La atención convierte el mundo en un lugar apasionante

Obra de Bort Bartlett

Me gusta definir la autonomía de una persona como la capacidad de colocar la atención allí donde lo ha decidido ella y no una instancia ajena a sus intereses. La atención consiste en habitar el instante en el instante mismo en que se despliega sobre la continuidad de instantes. Pasado, presente y futuro se declinan de tal modo que la legibilidad de lo que fue y de lo que puede llegar a ser deviene energía potenciadora del instante atencional en el que estamos presentes. Cuando exhortamos a alguien a «estáte a lo que tienes que estar», estamos señalando que esa persona deshabita el presente en que debería estar hospedado, pero se da la peculiaridad de que quien no está allí no es su cuerpo, sino su atención.
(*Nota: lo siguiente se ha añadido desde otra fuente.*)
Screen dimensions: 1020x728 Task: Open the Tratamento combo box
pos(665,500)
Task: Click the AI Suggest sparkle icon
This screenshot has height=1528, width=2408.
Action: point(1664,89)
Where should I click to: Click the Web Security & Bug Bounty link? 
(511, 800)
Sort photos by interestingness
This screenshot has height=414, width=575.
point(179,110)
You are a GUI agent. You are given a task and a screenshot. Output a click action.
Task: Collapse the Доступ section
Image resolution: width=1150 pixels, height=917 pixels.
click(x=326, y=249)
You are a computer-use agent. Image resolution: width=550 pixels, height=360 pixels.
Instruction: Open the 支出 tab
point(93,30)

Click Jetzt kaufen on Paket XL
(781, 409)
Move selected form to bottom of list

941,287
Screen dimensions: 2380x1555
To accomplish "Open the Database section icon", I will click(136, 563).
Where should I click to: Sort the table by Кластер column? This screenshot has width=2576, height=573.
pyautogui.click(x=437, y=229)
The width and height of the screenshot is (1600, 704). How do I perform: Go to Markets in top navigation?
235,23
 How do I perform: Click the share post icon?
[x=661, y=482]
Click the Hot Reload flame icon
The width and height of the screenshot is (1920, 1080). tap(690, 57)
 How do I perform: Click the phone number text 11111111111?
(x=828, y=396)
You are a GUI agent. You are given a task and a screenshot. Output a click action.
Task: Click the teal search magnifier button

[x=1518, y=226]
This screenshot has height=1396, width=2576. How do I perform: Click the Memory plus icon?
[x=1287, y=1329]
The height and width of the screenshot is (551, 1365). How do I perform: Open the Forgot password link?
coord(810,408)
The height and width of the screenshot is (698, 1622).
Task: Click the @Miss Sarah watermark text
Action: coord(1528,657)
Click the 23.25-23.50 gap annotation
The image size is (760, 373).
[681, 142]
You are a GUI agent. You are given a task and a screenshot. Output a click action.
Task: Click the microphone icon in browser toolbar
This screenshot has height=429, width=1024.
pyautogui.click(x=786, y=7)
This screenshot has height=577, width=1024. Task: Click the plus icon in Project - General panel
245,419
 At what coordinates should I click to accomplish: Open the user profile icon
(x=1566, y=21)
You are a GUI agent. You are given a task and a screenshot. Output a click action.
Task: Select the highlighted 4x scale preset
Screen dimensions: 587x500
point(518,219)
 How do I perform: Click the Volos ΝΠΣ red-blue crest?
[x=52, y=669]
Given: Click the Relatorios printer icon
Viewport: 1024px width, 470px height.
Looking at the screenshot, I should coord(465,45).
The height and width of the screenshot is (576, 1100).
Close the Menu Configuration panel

A mis alumnas y alumnos les recuerdo frecuentemente este desdoblamiento que practican con diaria habilidad, sobre todo cuando la mañana se va derramando hacia el mediodía: «Aquí en clase están vuestros cuerpos, pero no vosotros». Sé que esta afirmación es una pirueta literaria, pero evidencia que la atención puede desgajarse por completo del cuerpo que la acoge. Lo que es del todo imposible es lo contrario. Que alguien esté atento en el aula sin que su cuerpo ande por allí. No es fácil acampar atencionalmente en el presente elegido por nuestra capacidad de elaborar fines. Los oligopolios de la atención emboscados en las tecnologías del ocio y las industria de la distracción ponen todo su empeño en confiscar el alma para hacer con ella extractivismo y monetarización. Estar a lo que hay que estar se ha convertido en un heroico acto de resistencia. 

La atención convierte el mundo en un lugar apasionante, porque atender es truncar la mirada que no ve porque no mira, y granjearse una mirada incisiva que ve mucho más allá de lo que mira al diseminar valor allí donde se posa. Recuerdo que Emilio Lledó decía que lo más le entristecía era no haber enseñado a niñas y niños de diez u once años a mirar, «a descubrir la belleza que hay en el gajo de una mandarina». Educar es aprender a valorar para jerarquizar la mirada, aprendizaje asociado al deseo y no a ninguna capacidad ocular. Hace unos días le leí a Amador Fernández-Savater una entrevista en la que mencionaba que el problema hoy no es que haya una falta de atención, sino una falta de deseo. Según la definición que esgrime en el fantástico libro coral que coordina junto a Oier Etxeberria, El eclipse de la atención (NED Ediciones, 2023), el deseo es la fuerza que pone en movimiento, que hace hacer, que da lugar. Quien no atiende es porque no le interesa aquello en lo que debería estar atento. En La civilización de la memoria pez, Bruno Patino se horrorizaba porque una de las consecuencias de la sobresaturación del mundo conectado ha hecho que solo podamos mantener la atención prolongada ocho segundos. Quizá habría que apostillar que solo logramos sostener la atención ocho segundos sobre aquello que no despierta ningún interés para nuestros intereses. 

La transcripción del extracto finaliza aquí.